The nation's Republican wave Tuesday washed over the Minnesota Legislature, where the House Republican majority of the past two years solidified and — barring a recount change — a new, very narrow GOP Senate majority emerged.

But divided government — a nearly constant condition since 1990 — will persist at the State Capitol. Republican majorities in the next two years will share governing responsibilities with DFL Gov. Mark Dayton, just as they did in 2011-12, Dayton's first two years as governor.

That history is not reassuring. The 2011 Legislature's dispute with Dayton over how to balance a deficit-plagued state budget led to a highly disruptive three-week government shutdown, more borrowing from hard-pressed school districts and a downgrade in the state's credit rating on Wall Street.

Divided government gave way to all-DFL control in 2013-14, then returned in 2015-16 with Republicans running the House, DFLers the Senate. Gridlock returned with the split. While the 2015-16 Legislature kept government operational and enacted welcome improvements in long-term care, mental health and early education funding, it failed to meaningfully address a number of Minnesota's emerging problems and chronic needs. The inability to agree on more funding for transportation and public works ranks as a major blot on its record.

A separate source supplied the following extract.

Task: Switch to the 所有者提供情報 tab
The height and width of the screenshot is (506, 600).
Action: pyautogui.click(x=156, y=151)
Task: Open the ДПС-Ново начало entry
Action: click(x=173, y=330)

If more divided government in 2017-18 means more gridlock, Minnesota will suffer. More than many other Americans, Minnesotans rely on state-level government to meet shared needs, solve shared problems and set the table for future prosperity. Dayton and the new Republican majorities must strive for a new chapter in divided government's long history. This time, they need to make it work.

Some Republican legislative leaders attributed their legislative gains to voter repudiation of Dayton's policies. We find that claim overstated. As recently as late last month, a Survey USA poll showed Dayton with a healthy approval rating among Minnesota voters.

What's more, the presidential race's clamor distracted voters from consideration of many state-specific issues — but not all of them. The high cost of health insurance on the individual market is both a state and federal issue. It was almost certainly a factor in Republican legislative gains, particularly in rural regions with significant populations that buy health insurance on the individual market.

The affordability issue will provide an early test of the ability of Dayton and legislators — both those coming and going in this lame-duck season — to act in concert for Minnesotans' benefit. A special session in coming weeks remains much in order to provide health insurance consumers assurance of relief from next year's high premium costs.

Those newly entrusted with state lawmaking responsibilities can show that they are worthy of that trust by joining the calls for a special session and encouraging compromise — even, in some instances, working with the still-serving legislators they defeated in order to deliver prompt relief to overburdened insurance shoppers. Count us among the Minnesotans who crave an early sign that their state government can get past partisan paralysis and function in their interests.